- [ASSIGNMENT]
Start to finish, repeat the records exactly.

Excerpts from a dataset:
◇ ◇ ◇ ◇ ◇
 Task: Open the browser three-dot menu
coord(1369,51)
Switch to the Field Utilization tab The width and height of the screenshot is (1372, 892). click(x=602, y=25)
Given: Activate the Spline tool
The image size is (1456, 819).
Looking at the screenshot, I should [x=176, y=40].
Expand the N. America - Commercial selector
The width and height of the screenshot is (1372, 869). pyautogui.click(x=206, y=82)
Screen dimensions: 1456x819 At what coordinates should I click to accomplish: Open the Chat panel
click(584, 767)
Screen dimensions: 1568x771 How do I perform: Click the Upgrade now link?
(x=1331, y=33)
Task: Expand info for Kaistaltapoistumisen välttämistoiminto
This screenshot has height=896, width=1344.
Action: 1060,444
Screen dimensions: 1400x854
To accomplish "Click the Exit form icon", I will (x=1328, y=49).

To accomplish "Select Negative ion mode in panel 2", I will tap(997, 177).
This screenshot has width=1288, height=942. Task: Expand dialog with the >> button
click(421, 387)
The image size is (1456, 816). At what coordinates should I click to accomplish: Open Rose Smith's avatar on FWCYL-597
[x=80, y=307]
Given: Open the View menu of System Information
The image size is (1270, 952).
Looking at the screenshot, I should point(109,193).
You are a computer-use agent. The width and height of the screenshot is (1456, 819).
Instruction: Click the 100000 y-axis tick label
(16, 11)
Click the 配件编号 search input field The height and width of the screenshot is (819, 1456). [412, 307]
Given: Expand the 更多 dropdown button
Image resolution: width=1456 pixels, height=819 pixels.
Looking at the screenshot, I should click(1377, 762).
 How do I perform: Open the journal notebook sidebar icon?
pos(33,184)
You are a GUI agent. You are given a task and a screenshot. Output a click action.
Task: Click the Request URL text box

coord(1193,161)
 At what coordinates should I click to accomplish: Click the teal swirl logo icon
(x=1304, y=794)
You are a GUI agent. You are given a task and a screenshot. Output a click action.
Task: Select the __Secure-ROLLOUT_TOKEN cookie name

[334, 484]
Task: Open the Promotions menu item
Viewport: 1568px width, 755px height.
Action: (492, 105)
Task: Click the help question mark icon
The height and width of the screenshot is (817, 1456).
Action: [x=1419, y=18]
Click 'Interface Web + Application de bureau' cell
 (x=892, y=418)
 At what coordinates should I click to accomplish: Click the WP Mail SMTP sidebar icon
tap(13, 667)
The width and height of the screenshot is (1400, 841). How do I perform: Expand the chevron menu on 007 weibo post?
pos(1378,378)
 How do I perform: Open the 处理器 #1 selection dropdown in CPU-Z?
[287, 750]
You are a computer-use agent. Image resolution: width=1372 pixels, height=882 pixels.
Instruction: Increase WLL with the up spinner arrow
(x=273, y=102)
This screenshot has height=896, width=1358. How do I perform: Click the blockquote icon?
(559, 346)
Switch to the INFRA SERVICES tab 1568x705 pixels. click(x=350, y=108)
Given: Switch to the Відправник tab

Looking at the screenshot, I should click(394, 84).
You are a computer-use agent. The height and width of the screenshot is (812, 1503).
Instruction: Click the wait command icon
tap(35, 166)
◇ ◇ ◇ ◇ ◇
- [RESPONSE TO THIS EXERCISE]
 Task: Open the browser three-dot menu
coord(1369,51)
Switch to the Field Utilization tab The width and height of the screenshot is (1372, 892). click(x=602, y=25)
Given: Activate the Spline tool
The image size is (1456, 819).
Looking at the screenshot, I should [x=176, y=40].
Expand the N. America - Commercial selector
The width and height of the screenshot is (1372, 869). pyautogui.click(x=206, y=82)
Screen dimensions: 1456x819 At what coordinates should I click to accomplish: Open the Chat panel
click(584, 767)
Screen dimensions: 1568x771 How do I perform: Click the Upgrade now link?
(x=1331, y=33)
Task: Expand info for Kaistaltapoistumisen välttämistoiminto
This screenshot has height=896, width=1344.
Action: 1060,444
Screen dimensions: 1400x854
To accomplish "Click the Exit form icon", I will (x=1328, y=49).

To accomplish "Select Negative ion mode in panel 2", I will tap(997, 177).
This screenshot has width=1288, height=942. Task: Expand dialog with the >> button
click(421, 387)
The image size is (1456, 816). At what coordinates should I click to accomplish: Open Rose Smith's avatar on FWCYL-597
[x=80, y=307]
Given: Open the View menu of System Information
The image size is (1270, 952).
Looking at the screenshot, I should point(109,193).
You are a computer-use agent. The width and height of the screenshot is (1456, 819).
Instruction: Click the 100000 y-axis tick label
(16, 11)
Click the 配件编号 search input field The height and width of the screenshot is (819, 1456). [412, 307]
Given: Expand the 更多 dropdown button
Image resolution: width=1456 pixels, height=819 pixels.
Looking at the screenshot, I should click(1377, 762).
 How do I perform: Open the journal notebook sidebar icon?
pos(33,184)
You are a GUI agent. You are given a task and a screenshot. Output a click action.
Task: Click the Request URL text box

coord(1193,161)
 At what coordinates should I click to accomplish: Click the teal swirl logo icon
(x=1304, y=794)
You are a GUI agent. You are given a task and a screenshot. Output a click action.
Task: Select the __Secure-ROLLOUT_TOKEN cookie name

[334, 484]
Task: Open the Promotions menu item
Viewport: 1568px width, 755px height.
Action: (492, 105)
Task: Click the help question mark icon
The height and width of the screenshot is (817, 1456).
Action: [x=1419, y=18]
Click 'Interface Web + Application de bureau' cell
 (x=892, y=418)
 At what coordinates should I click to accomplish: Click the WP Mail SMTP sidebar icon
tap(13, 667)
The width and height of the screenshot is (1400, 841). How do I perform: Expand the chevron menu on 007 weibo post?
pos(1378,378)
 How do I perform: Open the 处理器 #1 selection dropdown in CPU-Z?
[287, 750]
You are a computer-use agent. Image resolution: width=1372 pixels, height=882 pixels.
Instruction: Increase WLL with the up spinner arrow
(x=273, y=102)
This screenshot has height=896, width=1358. How do I perform: Click the blockquote icon?
(559, 346)
Switch to the INFRA SERVICES tab 1568x705 pixels. click(x=350, y=108)
Given: Switch to the Відправник tab

Looking at the screenshot, I should click(394, 84).
You are a computer-use agent. The height and width of the screenshot is (812, 1503).
Instruction: Click the wait command icon
tap(35, 166)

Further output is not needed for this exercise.